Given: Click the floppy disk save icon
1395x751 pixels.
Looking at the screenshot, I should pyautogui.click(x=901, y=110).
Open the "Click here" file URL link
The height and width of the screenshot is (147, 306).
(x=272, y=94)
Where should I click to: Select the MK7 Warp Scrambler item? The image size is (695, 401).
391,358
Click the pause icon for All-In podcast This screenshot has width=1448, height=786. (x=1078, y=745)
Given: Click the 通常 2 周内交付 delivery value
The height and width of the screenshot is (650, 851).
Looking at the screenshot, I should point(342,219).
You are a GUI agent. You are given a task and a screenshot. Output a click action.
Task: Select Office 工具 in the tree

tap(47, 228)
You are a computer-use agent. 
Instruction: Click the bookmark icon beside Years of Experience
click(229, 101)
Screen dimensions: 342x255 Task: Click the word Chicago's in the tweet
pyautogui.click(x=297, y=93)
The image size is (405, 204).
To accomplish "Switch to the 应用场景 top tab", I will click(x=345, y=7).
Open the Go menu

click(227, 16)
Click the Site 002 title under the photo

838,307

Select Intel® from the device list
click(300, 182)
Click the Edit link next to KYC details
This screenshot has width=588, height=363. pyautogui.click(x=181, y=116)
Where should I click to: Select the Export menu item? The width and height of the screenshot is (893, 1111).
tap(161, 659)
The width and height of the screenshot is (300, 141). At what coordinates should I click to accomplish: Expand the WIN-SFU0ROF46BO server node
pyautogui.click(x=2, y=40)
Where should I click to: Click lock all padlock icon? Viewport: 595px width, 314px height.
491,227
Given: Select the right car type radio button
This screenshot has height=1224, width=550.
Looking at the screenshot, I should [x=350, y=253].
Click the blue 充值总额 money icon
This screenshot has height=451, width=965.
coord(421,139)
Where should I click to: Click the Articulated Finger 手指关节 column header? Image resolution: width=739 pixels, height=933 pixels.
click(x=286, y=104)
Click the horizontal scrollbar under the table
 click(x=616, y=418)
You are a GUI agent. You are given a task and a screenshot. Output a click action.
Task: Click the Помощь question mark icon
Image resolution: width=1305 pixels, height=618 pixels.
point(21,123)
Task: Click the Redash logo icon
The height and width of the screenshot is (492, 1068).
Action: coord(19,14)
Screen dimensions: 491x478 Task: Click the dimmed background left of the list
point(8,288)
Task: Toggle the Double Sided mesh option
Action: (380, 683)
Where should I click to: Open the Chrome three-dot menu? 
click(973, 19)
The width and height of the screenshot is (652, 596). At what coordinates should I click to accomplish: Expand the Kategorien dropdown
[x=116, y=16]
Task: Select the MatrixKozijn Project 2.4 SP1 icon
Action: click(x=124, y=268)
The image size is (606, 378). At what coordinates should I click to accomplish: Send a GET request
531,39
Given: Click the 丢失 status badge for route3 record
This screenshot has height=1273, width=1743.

Work request:
Please copy out the preceding data in full, exactly as written.

Result of this exercise:
Given: Click the floppy disk save icon
1395x751 pixels.
Looking at the screenshot, I should pyautogui.click(x=901, y=110).
Open the "Click here" file URL link
The height and width of the screenshot is (147, 306).
(x=272, y=94)
Where should I click to: Select the MK7 Warp Scrambler item? The image size is (695, 401).
391,358
Click the pause icon for All-In podcast This screenshot has width=1448, height=786. (x=1078, y=745)
Given: Click the 通常 2 周内交付 delivery value
The height and width of the screenshot is (650, 851).
Looking at the screenshot, I should point(342,219).
You are a GUI agent. You are given a task and a screenshot. Output a click action.
Task: Select Office 工具 in the tree

tap(47, 228)
You are a computer-use agent. 
Instruction: Click the bookmark icon beside Years of Experience
click(229, 101)
Screen dimensions: 342x255 Task: Click the word Chicago's in the tweet
pyautogui.click(x=297, y=93)
The image size is (405, 204).
To accomplish "Switch to the 应用场景 top tab", I will click(x=345, y=7).
Open the Go menu

click(227, 16)
Click the Site 002 title under the photo

838,307

Select Intel® from the device list
click(300, 182)
Click the Edit link next to KYC details
This screenshot has width=588, height=363. pyautogui.click(x=181, y=116)
Where should I click to: Select the Export menu item? The width and height of the screenshot is (893, 1111).
tap(161, 659)
The width and height of the screenshot is (300, 141). At what coordinates should I click to accomplish: Expand the WIN-SFU0ROF46BO server node
pyautogui.click(x=2, y=40)
Where should I click to: Click lock all padlock icon? Viewport: 595px width, 314px height.
491,227
Given: Select the right car type radio button
This screenshot has height=1224, width=550.
Looking at the screenshot, I should [x=350, y=253].
Click the blue 充值总额 money icon
This screenshot has height=451, width=965.
coord(421,139)
Where should I click to: Click the Articulated Finger 手指关节 column header? Image resolution: width=739 pixels, height=933 pixels.
click(x=286, y=104)
Click the horizontal scrollbar under the table
 click(x=616, y=418)
You are a GUI agent. You are given a task and a screenshot. Output a click action.
Task: Click the Помощь question mark icon
Image resolution: width=1305 pixels, height=618 pixels.
point(21,123)
Task: Click the Redash logo icon
The height and width of the screenshot is (492, 1068).
Action: coord(19,14)
Screen dimensions: 491x478 Task: Click the dimmed background left of the list
point(8,288)
Task: Toggle the Double Sided mesh option
Action: (380, 683)
Where should I click to: Open the Chrome three-dot menu? 
click(973, 19)
The width and height of the screenshot is (652, 596). At what coordinates should I click to accomplish: Expand the Kategorien dropdown
[x=116, y=16]
Task: Select the MatrixKozijn Project 2.4 SP1 icon
Action: click(x=124, y=268)
The image size is (606, 378). At what coordinates should I click to accomplish: Send a GET request
531,39
Given: Click the 丢失 status badge for route3 record
This screenshot has height=1273, width=1743.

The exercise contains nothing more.